19.1. The Customer agrees to take no action which is intended, or would reasonably be expected, to harm TBL Technologies or its reputation or which would reasonably be expected to lead to unwanted or unfavourable publicity to TBL Technologies. Such actions include disparaging remarks, comments or statements that impugn the character, honesty, integrity, morality or business acumen or abilities in connection with any aspect of the operation of TBL Technologies’s business. The Customer’s non-disparagement obligations extend to TBL Technologies’s Group Companies and their respective shareholders, directors, officers, employees, representatives and agents.
20.1. No waiver of any breach of any provision of the Contract shall constitute a waiver of any prior, concurrent or subsequent breach of the same or any other provisions hereof, and no waiver shall be effective unless made in writing and signed by an authorised representative of the waiving party.
20.2. No failure or delay by a party to exercise any right or remedy provided under this Contract or by law shall constitute a waiver of that or any other right or remedy, nor shall it prevent or restrict the further exercise of that or any other right or remedy. No single or partial exercise of such right or remedy shall prevent or restrict the further exercise of that or any other right or remedy.

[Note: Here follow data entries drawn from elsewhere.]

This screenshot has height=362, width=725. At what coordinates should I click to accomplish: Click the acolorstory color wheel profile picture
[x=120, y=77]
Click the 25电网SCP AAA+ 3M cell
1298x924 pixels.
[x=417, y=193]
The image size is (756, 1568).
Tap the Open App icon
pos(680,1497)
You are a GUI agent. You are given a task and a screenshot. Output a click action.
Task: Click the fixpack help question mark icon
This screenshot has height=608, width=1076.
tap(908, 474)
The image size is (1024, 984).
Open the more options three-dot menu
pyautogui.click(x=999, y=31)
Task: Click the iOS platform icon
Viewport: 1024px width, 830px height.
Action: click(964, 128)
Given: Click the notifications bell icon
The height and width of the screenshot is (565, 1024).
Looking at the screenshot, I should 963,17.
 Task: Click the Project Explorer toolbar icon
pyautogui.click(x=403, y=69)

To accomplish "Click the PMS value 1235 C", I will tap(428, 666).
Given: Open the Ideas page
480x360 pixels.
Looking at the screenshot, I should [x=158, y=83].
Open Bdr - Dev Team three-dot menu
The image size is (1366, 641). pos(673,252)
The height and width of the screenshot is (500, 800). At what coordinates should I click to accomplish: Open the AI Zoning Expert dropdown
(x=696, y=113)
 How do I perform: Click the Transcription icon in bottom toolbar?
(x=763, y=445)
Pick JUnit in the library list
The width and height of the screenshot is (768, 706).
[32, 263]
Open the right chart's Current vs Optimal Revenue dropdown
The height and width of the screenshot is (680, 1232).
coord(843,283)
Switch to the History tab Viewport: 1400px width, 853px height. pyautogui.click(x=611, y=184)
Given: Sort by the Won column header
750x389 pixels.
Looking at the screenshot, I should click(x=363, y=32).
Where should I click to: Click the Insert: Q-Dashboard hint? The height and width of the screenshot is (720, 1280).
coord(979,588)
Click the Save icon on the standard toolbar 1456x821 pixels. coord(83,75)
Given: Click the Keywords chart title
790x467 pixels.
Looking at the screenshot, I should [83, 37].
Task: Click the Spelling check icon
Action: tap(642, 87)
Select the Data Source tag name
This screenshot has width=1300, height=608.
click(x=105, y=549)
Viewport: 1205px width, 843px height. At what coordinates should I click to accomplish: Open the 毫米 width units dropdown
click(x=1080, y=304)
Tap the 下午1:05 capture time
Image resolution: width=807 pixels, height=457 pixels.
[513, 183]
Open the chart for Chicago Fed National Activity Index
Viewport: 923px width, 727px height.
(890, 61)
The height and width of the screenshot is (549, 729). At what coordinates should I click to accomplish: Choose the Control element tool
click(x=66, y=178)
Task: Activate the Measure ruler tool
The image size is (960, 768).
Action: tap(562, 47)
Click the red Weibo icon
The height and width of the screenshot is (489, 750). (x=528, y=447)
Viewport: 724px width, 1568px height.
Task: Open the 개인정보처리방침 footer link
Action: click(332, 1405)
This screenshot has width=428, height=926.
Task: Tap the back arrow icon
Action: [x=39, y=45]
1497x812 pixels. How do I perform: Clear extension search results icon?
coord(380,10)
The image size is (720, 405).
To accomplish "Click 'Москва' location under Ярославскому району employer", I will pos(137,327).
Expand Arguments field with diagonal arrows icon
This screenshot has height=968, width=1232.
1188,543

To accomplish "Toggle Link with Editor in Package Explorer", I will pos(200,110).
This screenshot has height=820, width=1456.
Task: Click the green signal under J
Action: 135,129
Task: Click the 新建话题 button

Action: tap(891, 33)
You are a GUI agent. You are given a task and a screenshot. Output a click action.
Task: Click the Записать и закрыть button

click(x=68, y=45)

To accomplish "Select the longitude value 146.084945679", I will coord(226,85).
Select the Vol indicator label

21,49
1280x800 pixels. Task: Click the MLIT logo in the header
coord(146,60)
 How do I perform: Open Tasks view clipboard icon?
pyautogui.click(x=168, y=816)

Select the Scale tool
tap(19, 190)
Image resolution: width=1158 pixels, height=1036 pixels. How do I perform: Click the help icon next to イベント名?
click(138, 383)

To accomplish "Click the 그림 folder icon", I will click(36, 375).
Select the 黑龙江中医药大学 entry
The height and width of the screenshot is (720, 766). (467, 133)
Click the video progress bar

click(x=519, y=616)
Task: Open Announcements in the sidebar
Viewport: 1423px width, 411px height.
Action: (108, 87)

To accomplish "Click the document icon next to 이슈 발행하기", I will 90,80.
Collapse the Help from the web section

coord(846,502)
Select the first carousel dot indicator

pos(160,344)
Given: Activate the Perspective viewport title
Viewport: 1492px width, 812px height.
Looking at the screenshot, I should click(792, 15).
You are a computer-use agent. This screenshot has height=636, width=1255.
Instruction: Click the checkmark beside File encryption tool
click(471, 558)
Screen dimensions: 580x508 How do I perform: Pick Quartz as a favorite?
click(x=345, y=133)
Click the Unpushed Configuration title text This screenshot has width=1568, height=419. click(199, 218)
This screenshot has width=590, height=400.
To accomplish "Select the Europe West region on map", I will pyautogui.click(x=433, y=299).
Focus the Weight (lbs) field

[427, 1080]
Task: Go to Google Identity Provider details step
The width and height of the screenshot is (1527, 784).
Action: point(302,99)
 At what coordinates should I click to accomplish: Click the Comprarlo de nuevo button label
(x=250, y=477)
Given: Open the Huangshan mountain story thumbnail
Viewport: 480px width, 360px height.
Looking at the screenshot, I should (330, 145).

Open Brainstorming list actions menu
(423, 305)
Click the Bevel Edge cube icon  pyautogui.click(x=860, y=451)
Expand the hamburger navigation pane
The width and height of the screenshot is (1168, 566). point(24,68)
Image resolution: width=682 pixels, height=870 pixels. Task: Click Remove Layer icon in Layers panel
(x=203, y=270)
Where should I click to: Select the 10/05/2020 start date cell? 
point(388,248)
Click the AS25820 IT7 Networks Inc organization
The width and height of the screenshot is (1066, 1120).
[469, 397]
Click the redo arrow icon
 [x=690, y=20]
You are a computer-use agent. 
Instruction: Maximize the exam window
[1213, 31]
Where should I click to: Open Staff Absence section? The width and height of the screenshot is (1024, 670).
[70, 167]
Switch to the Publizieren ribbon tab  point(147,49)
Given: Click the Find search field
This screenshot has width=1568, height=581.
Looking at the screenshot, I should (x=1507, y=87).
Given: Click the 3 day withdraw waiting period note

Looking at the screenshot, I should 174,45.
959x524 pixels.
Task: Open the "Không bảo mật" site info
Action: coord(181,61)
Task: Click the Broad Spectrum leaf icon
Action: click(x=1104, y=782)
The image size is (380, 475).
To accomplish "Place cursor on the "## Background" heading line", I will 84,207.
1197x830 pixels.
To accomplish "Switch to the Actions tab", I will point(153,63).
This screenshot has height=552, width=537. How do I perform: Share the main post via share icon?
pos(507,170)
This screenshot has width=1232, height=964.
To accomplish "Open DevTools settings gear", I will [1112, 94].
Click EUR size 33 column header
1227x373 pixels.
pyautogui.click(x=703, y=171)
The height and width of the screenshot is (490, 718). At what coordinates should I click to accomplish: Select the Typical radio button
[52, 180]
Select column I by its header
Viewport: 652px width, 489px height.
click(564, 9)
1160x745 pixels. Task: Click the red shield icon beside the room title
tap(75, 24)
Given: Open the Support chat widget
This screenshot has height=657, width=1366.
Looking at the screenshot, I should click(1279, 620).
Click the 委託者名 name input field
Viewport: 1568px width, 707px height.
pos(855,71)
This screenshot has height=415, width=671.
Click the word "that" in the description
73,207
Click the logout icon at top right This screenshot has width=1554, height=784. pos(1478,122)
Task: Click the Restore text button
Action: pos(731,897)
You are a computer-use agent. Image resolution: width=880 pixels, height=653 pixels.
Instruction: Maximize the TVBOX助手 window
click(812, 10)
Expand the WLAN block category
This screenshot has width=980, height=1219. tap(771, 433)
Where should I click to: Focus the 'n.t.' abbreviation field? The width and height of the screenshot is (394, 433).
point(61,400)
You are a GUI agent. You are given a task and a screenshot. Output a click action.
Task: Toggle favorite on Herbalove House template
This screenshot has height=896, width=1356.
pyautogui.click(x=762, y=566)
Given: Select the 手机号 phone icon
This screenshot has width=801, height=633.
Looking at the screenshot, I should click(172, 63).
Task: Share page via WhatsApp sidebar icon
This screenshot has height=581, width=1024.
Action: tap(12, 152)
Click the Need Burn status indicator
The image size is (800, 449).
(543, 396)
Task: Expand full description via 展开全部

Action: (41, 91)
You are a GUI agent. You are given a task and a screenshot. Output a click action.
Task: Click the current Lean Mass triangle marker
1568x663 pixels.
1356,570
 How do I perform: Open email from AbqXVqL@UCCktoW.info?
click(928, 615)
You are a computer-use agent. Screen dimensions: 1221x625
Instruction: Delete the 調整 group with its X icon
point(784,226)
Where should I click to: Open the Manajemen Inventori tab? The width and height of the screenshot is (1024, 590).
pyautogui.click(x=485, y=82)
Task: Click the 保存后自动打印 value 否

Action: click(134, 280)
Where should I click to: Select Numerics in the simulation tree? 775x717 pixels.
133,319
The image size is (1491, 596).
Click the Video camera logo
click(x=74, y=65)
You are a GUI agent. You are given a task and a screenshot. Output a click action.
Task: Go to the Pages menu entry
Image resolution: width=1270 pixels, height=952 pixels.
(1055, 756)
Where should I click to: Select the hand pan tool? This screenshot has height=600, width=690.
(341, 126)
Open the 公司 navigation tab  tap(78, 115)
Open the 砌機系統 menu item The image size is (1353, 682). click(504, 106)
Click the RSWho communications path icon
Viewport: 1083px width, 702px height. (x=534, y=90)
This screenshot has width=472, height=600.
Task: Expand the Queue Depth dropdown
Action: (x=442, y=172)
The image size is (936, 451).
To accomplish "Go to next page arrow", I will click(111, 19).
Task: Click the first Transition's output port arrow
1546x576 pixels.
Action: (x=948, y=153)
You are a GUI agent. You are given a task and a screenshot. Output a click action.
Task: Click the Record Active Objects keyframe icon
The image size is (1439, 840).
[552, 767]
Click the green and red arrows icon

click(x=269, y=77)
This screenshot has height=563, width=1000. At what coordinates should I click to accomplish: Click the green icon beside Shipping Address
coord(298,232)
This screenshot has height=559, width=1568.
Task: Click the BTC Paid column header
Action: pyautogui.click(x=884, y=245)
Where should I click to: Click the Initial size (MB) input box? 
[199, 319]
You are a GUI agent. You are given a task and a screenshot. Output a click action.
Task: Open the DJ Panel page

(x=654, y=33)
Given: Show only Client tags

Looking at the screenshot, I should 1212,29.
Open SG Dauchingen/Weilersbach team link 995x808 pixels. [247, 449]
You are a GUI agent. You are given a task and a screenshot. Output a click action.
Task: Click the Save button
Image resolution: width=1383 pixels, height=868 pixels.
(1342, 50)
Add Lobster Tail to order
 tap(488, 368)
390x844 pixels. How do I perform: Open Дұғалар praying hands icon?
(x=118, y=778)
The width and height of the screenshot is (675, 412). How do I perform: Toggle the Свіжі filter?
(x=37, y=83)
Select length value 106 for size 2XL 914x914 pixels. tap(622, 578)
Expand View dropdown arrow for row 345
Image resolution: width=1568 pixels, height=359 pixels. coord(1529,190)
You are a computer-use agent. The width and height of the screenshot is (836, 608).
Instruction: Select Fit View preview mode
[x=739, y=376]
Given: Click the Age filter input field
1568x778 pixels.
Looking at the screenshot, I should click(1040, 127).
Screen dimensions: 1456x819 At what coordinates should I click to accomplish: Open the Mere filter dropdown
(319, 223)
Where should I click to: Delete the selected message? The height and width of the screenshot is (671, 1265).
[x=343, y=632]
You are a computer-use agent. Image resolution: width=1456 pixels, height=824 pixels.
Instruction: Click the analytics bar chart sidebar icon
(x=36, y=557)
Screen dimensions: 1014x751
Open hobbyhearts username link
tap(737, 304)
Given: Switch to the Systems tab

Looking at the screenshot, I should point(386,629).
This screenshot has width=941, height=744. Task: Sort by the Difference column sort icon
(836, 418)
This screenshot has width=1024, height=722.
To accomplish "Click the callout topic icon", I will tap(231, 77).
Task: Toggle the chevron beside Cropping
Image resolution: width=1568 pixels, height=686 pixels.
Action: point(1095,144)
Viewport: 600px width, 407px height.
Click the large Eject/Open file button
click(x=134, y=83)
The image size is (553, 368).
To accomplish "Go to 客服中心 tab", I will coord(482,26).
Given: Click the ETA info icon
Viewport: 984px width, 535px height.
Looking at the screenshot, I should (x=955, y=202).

21.1. If any provision or part-provision of this Contract is or becomes invalid, illegal or unenforceable, it shall be deemed modified to the minimum extent necessary to make it valid, legal and enforceable. If such modification is not possible, the relevant provision or part-provision shall be deemed deleted. The parties shall negotiate in good faith to amend such provision so that, as amended, it is legal, valid and enforceable, and, to the greatest extent possible, achieves the intended commercial result of the original provision.
21.2. Any modification to or deletion of a provision or part provision under this Condition 21 shall not affect the validity and enforceability of the rest of this Contract.
- Entire Agreement
22.1. This Contract constitutes the entire agreement between the parties and supersedes and extinguishes all previous agreements, promises, assurances, warranties, representations and understandings between them, whether written or oral, relating to its subject matter.